(Records)
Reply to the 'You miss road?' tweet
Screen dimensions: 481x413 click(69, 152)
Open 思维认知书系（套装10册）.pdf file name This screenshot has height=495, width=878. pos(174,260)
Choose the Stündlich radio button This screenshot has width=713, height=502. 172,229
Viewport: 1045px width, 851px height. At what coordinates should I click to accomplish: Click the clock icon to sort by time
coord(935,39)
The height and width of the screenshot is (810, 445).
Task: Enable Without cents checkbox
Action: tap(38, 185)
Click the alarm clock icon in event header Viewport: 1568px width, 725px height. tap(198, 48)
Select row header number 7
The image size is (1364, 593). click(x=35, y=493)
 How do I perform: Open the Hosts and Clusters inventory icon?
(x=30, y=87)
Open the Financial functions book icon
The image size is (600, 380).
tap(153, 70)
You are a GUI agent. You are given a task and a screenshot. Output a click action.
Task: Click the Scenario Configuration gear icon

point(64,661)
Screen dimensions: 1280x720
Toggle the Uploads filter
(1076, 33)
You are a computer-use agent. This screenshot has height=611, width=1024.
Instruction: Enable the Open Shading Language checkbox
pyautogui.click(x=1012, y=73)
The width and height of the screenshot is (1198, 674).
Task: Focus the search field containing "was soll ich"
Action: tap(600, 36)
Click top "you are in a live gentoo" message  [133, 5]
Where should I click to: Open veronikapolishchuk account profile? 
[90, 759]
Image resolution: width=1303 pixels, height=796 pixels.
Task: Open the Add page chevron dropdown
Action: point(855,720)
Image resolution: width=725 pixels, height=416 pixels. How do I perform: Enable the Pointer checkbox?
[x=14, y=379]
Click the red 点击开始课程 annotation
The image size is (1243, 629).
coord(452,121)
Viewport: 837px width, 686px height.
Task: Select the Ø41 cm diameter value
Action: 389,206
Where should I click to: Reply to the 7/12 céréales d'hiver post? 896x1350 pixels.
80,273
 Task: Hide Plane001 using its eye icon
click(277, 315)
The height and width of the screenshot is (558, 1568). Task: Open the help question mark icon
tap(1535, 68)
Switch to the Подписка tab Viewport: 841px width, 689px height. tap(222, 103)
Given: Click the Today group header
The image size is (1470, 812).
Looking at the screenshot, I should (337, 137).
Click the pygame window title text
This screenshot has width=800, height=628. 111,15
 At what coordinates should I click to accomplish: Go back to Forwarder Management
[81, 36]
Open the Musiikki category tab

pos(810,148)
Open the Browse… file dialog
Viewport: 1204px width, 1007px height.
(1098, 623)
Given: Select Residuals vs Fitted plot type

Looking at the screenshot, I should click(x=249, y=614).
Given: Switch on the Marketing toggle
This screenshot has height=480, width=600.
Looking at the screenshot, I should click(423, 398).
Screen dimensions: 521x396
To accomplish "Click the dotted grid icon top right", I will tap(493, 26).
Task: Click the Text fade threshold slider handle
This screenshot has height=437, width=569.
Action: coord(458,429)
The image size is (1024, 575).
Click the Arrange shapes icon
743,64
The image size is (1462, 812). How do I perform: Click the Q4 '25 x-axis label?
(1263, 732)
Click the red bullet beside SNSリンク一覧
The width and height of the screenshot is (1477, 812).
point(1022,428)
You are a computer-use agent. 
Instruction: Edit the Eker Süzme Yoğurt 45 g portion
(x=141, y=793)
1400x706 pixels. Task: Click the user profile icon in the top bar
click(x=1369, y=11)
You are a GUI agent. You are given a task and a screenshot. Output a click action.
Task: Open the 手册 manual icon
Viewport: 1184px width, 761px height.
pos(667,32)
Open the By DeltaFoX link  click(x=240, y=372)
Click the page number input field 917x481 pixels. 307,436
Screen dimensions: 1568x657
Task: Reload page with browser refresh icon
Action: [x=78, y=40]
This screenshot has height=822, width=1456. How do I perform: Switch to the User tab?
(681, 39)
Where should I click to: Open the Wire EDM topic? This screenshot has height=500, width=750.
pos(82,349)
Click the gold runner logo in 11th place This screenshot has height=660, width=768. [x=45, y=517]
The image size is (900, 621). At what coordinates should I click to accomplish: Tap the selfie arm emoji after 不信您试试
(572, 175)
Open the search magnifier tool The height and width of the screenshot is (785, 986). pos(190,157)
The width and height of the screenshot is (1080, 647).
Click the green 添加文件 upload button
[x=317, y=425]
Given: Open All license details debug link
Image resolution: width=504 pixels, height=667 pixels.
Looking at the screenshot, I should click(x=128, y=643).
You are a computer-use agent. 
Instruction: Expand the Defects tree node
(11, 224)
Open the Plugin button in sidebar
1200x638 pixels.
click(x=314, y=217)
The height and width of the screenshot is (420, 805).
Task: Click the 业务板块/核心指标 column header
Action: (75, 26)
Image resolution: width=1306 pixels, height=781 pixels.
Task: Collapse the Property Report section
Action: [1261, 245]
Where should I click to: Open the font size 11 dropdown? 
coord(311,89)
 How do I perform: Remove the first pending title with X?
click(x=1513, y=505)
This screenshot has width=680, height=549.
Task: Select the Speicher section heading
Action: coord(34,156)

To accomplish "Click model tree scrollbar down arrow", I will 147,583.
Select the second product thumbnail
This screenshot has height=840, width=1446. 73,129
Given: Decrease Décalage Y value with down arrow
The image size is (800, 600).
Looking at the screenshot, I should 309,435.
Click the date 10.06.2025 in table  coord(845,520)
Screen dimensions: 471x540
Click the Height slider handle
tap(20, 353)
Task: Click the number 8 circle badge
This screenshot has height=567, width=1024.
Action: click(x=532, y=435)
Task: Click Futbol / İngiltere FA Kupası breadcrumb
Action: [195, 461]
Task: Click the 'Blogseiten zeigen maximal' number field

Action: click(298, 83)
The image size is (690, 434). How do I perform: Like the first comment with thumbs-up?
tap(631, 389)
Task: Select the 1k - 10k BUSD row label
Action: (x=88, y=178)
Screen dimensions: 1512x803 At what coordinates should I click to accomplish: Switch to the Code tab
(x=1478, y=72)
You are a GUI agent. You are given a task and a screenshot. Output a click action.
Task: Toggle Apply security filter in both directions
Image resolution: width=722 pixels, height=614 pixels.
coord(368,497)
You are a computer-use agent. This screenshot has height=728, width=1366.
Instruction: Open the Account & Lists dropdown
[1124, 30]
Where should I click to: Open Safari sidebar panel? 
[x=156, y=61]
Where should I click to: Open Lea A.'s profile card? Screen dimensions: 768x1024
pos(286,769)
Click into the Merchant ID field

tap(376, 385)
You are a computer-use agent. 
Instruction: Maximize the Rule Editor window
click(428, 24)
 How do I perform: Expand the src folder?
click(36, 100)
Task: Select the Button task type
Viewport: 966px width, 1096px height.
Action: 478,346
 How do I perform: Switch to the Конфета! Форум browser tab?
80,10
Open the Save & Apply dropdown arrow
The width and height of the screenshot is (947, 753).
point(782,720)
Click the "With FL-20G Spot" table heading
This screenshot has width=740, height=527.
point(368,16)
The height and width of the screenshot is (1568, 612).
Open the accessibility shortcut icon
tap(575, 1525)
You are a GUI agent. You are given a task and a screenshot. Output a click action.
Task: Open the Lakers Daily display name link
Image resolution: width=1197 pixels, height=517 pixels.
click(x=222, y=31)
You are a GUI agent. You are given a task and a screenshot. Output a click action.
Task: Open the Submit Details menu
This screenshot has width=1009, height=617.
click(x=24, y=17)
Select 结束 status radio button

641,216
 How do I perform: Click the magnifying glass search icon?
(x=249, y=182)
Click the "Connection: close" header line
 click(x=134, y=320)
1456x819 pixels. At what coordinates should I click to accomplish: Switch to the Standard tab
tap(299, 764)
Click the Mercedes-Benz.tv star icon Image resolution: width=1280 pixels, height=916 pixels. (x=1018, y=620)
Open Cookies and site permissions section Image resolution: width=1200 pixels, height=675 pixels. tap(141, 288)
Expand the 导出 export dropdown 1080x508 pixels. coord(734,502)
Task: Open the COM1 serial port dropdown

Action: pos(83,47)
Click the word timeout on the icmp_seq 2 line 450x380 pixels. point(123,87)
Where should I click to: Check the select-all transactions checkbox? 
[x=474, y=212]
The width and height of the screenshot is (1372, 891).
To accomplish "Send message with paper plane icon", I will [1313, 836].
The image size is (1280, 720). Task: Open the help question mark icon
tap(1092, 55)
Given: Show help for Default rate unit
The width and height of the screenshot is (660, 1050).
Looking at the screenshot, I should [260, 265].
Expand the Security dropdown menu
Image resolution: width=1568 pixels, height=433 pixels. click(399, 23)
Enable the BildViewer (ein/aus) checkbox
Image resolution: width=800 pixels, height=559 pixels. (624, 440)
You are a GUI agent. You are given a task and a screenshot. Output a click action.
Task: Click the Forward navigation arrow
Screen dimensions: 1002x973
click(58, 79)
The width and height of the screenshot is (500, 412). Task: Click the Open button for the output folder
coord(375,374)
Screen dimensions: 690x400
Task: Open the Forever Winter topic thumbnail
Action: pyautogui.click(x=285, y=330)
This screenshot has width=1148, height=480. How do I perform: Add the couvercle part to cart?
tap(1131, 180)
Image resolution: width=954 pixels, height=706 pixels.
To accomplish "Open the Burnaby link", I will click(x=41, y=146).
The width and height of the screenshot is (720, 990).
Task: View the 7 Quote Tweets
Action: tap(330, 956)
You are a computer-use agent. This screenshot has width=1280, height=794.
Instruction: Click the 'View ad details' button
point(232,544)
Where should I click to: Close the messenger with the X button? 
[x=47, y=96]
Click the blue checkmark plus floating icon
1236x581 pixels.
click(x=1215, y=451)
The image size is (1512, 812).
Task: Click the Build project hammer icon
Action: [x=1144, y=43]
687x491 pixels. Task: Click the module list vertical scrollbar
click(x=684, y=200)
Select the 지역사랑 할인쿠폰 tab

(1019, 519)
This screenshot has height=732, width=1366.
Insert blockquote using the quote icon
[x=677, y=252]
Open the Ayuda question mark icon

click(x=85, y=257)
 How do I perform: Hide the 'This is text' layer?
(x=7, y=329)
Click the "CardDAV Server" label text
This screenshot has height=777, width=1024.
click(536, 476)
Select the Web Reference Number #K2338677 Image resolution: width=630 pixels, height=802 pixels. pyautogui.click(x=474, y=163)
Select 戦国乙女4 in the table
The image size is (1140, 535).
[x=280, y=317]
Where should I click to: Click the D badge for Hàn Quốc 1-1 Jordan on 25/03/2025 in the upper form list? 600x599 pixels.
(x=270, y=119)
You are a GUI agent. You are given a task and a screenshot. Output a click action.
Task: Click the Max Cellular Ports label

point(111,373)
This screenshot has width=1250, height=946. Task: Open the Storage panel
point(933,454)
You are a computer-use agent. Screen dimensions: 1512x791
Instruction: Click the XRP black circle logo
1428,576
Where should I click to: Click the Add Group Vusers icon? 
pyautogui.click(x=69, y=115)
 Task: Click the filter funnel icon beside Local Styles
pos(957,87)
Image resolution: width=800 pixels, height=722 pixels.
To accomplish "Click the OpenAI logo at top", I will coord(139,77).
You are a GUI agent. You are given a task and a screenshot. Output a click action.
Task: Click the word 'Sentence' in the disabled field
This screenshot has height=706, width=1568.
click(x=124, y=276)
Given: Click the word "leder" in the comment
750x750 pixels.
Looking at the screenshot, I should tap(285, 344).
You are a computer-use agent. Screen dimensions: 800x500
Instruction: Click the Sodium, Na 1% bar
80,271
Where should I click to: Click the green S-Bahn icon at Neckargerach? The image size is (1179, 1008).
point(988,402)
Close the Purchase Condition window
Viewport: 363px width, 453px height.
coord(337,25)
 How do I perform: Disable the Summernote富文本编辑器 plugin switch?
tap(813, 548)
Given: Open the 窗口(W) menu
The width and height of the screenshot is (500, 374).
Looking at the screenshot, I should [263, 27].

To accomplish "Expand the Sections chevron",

> [Written request]:
Could you quote the lines of the items word for word, starting at the line that contains "Where should I click to: Click the Add" and ending with the last line of the items?

> [Result of this exercise]:
Where should I click to: Click the Add Group Vusers icon? 
pyautogui.click(x=69, y=115)
 Task: Click the filter funnel icon beside Local Styles
pos(957,87)
Image resolution: width=800 pixels, height=722 pixels.
To accomplish "Click the OpenAI logo at top", I will coord(139,77).
You are a GUI agent. You are given a task and a screenshot. Output a click action.
Task: Click the word 'Sentence' in the disabled field
This screenshot has height=706, width=1568.
click(x=124, y=276)
Given: Click the word "leder" in the comment
750x750 pixels.
Looking at the screenshot, I should tap(285, 344).
You are a computer-use agent. Screen dimensions: 800x500
Instruction: Click the Sodium, Na 1% bar
80,271
Where should I click to: Click the green S-Bahn icon at Neckargerach? The image size is (1179, 1008).
point(988,402)
Close the Purchase Condition window
Viewport: 363px width, 453px height.
coord(337,25)
 How do I perform: Disable the Summernote富文本编辑器 plugin switch?
tap(813, 548)
Given: Open the 窗口(W) menu
The width and height of the screenshot is (500, 374).
Looking at the screenshot, I should [263, 27].

To accomplish "Expand the Sections chevron",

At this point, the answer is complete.